Tommy Lee Jones is arguably one of the best actors ever, especially when it comes to playing no-nonsense dealers of justice. Therefore, it's quite fitting that his 2005 directorial debut, "The Three Burials of Melquiades Estrada" (or "Three Burials"), is a Western that harbors a strong moral code. The film isn't exactly as well-known as other all-time great Westerns, but it received a perfect score from Roger Ebert, and that carries some weight.

"Three Burials" sees Jones portray a ranch hand by the name of Pete Perkins. After his best friend, the eponymous Melquiades Estrada (Julia Cesar Cedillo), is shot by a Border Patrol agent (Barry Pepper), Pete kidnaps the assailant, digs up the body, and embarks on a journey to Mexico. His goal? To bury his friend in the place he requested. Jones' movie (which was written by Guillermo Arriaga) isn't a traditional tale of revenge or justice-serving — you know, the kind where the aggrieved unleashes bloody vengeance against an evildoer. It's more nuanced than that, which is why Ebert loved it. In his own words:

"'The Three Burials of Melquiades Estrada' tells the kind of story that John Huston or Sam Peckinpah might have wanted to film. It begins with a bedrock of loyalty and honor between men, and mixes it with a little madness. In an era when hundreds of lives are casually destroyed in action movies, here is an entire film in which one life is honored, and one death is avenged."

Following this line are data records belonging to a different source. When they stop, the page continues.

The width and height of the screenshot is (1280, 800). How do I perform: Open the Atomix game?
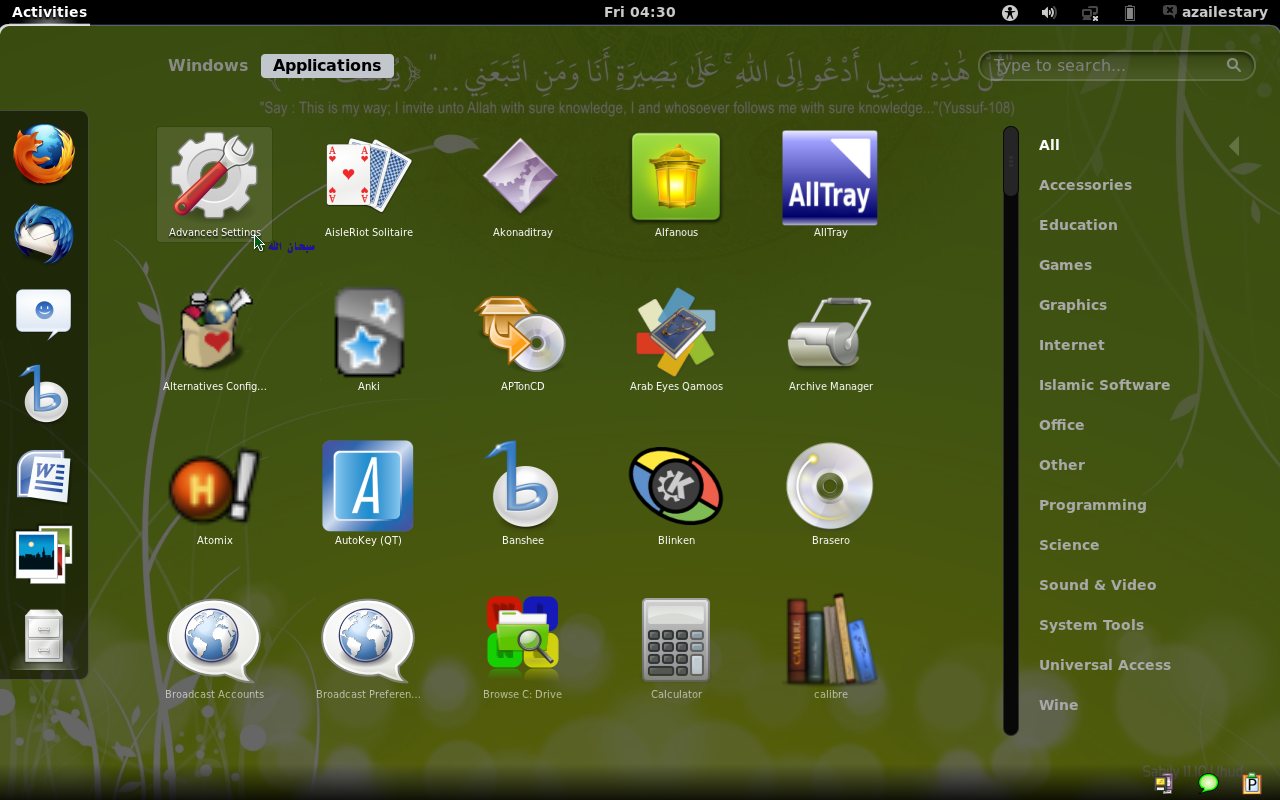coord(214,486)
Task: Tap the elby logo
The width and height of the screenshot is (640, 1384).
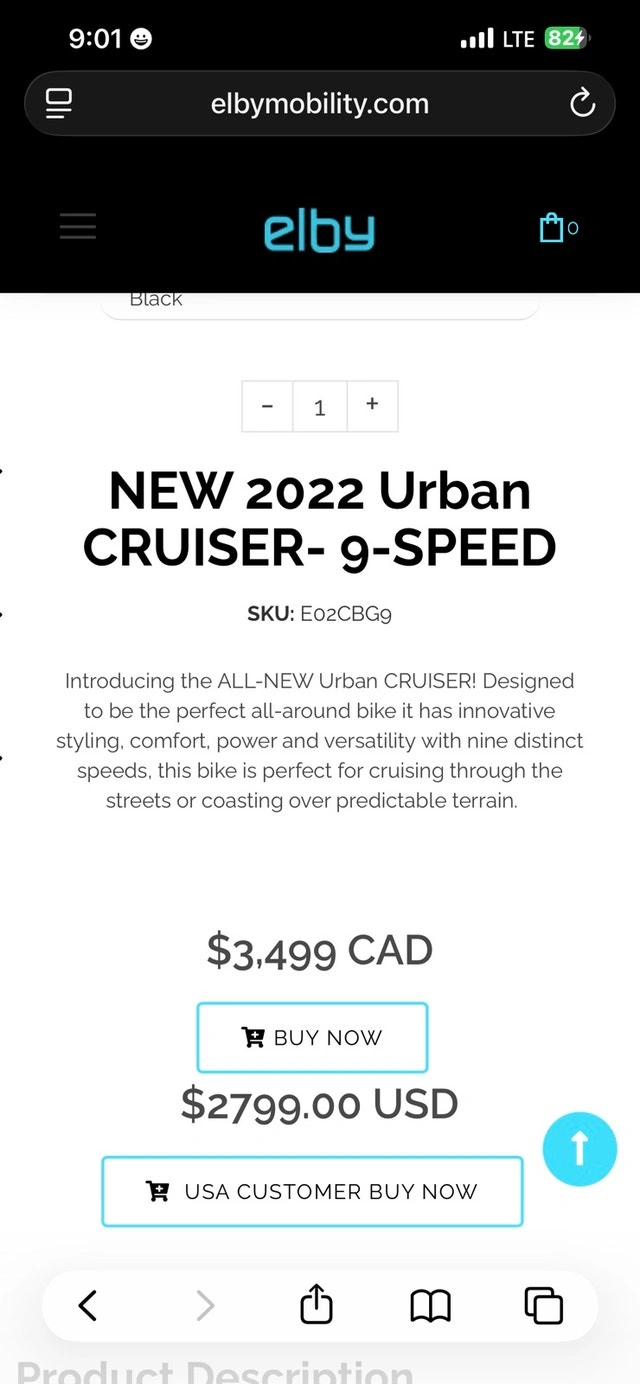Action: point(320,230)
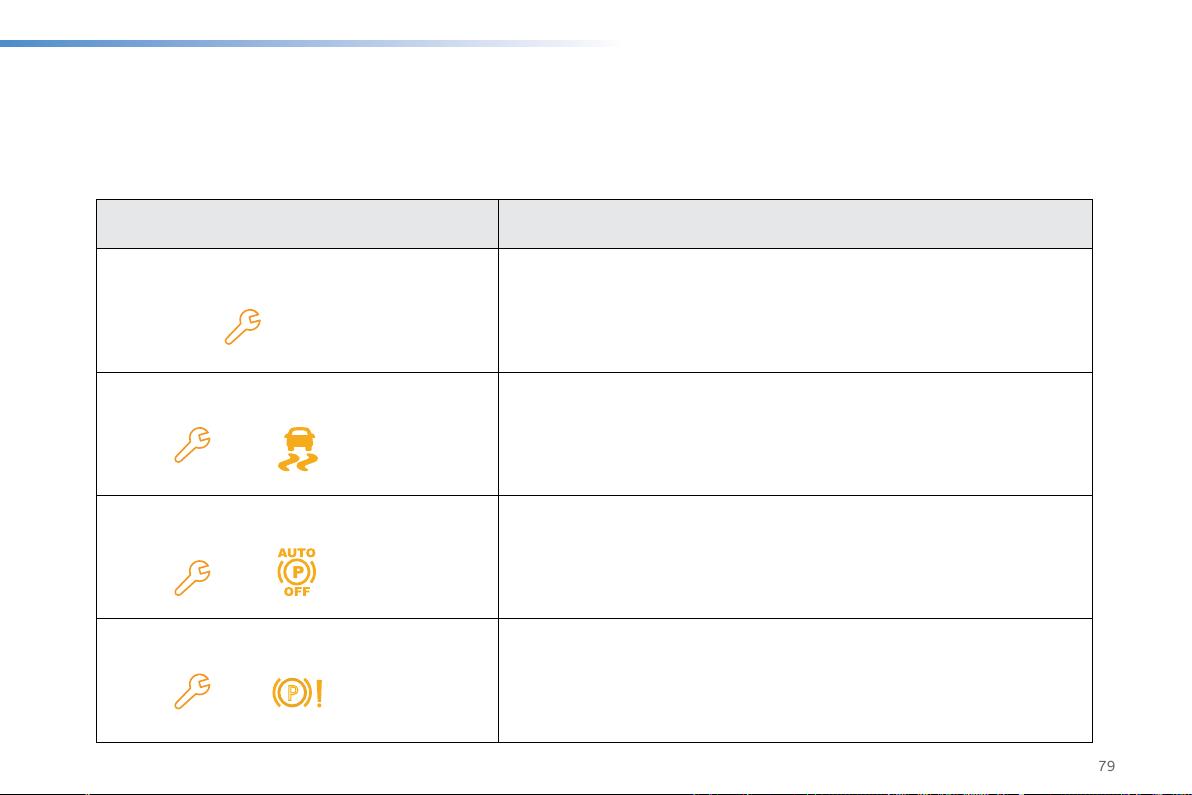Click the parking brake fault circled P icon
The width and height of the screenshot is (1192, 795).
click(292, 692)
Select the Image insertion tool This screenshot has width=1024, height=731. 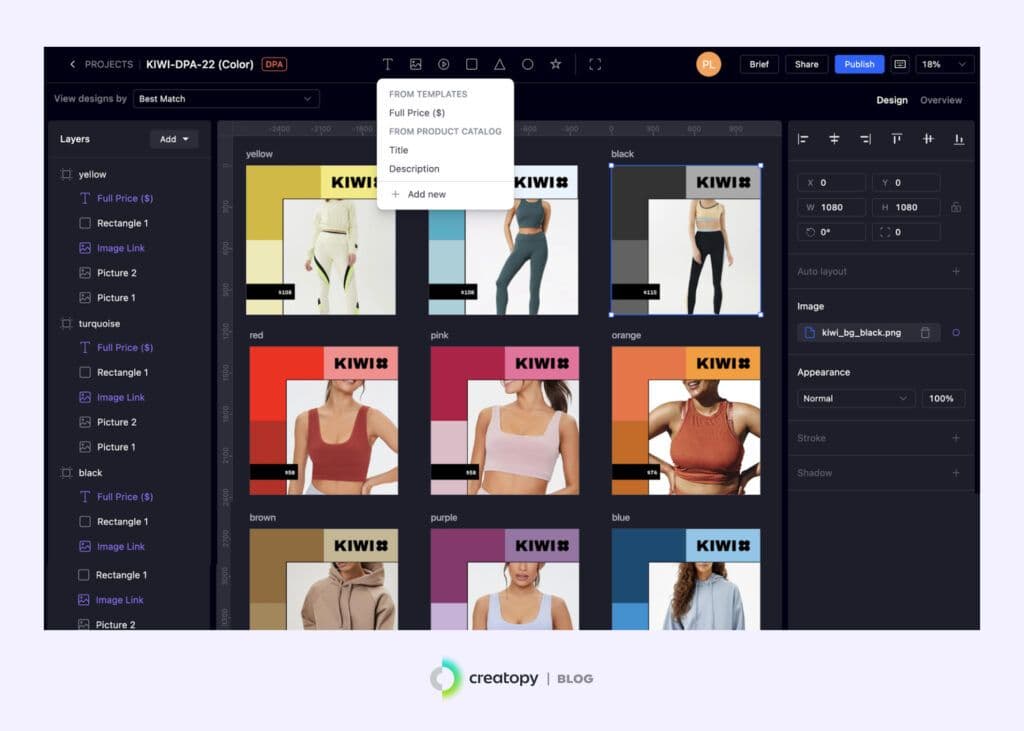[415, 64]
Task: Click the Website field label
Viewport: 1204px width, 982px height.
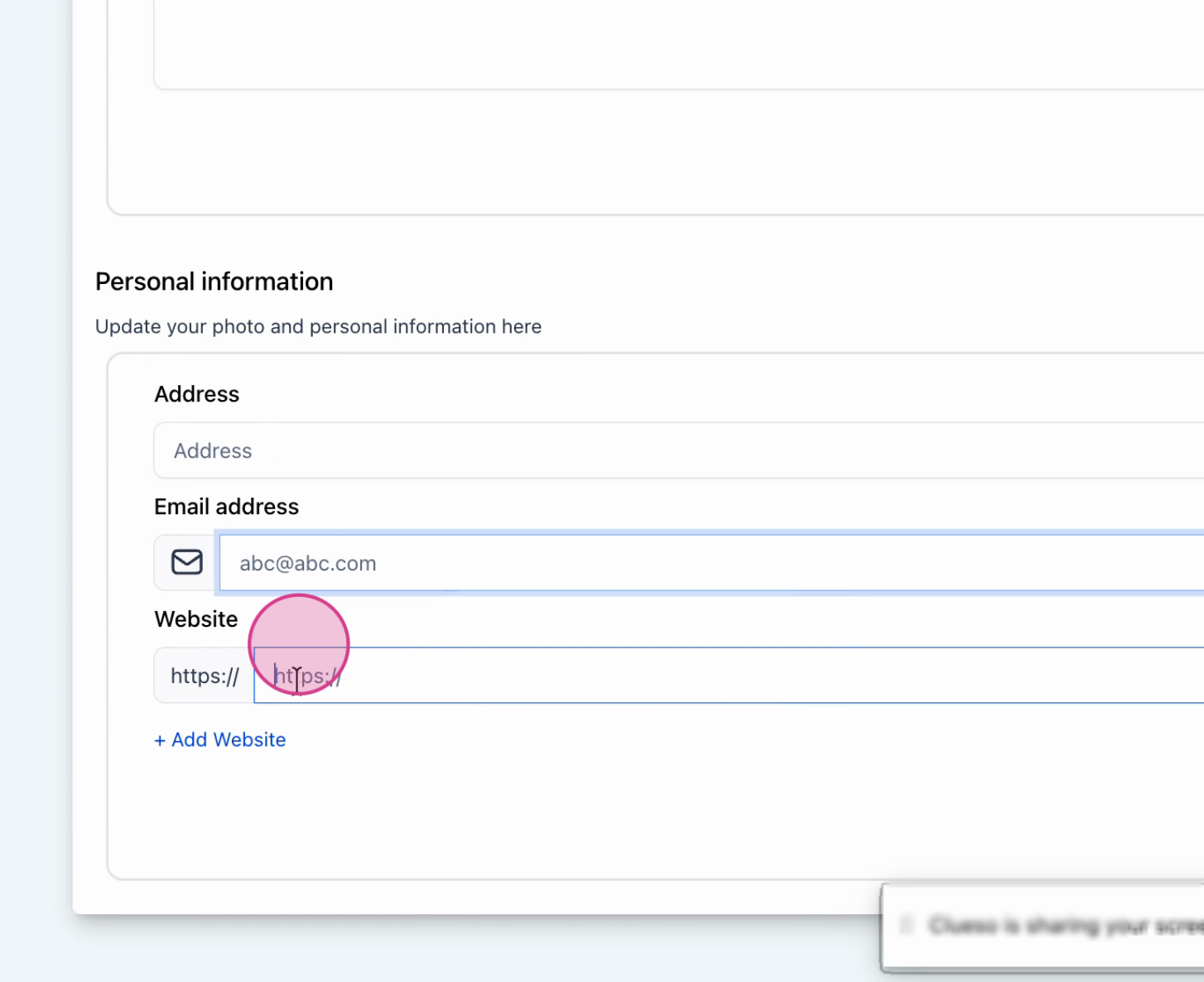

Ebert also noted that "Three Burials" is a story about the poetic side of justice, comparing it to Peckinpah's "Bring Me the Head of Alfredo Garcia." (Notably both movies deal with characters traveling with corpses.) However, it also reminded him of the tales penned by one of the Western genre's most acclaimed authors.

Roger Ebert compared Three Burials to a classic Western novel

One of Tommy Lee Jones' most celebrated performances occurs in the Coen Brothers' "No Country for Old Men," based on the Cormac McCarthy book of the same name. It's another story about hard-boiled men traversing the United States-Mexico border, and fans of the movie and its source material will probably enjoy the slow-burn, elegiac nature of "Three Burials." Be that as it may, Ebert compared Jones' neo-Western to one of the author's other acclaimed horse operas:

"The journey and its end will involve more discoveries and more surprises; it traverses the same kinds of doomed landscapes we picture when we read 'Blood Meridian' by Cormac McCarthy. What gathers in this story of lonely men and deep impulses is a kind of grandeur; Tommy Lee Jones plays Pete Perkins not as a hero but as a man who looks at what has happened to his friend and responds according to the opportunities at hand. He is a man who never puts two and two together without getting exactly four."

Like "Blood Meridian," the movie's story is a grueling voyage through bleak terrains in which the characters face moral crucibles. Without getting into spoilers, the aforementioned Border Patrol agent is forced to pay for some of his previous transgressions and own his sins, which adds a revenge element to the narrative. The film isn't nearly as brutal as "Blood Meridian," mind you, but both stories share enough similarities to complement each other.

If you are looking for a shoot 'em up Western, this isn't the movie for you. However, if you are seeking something more contemplative that serves justice in a different way, "Three Burials" is essential viewing.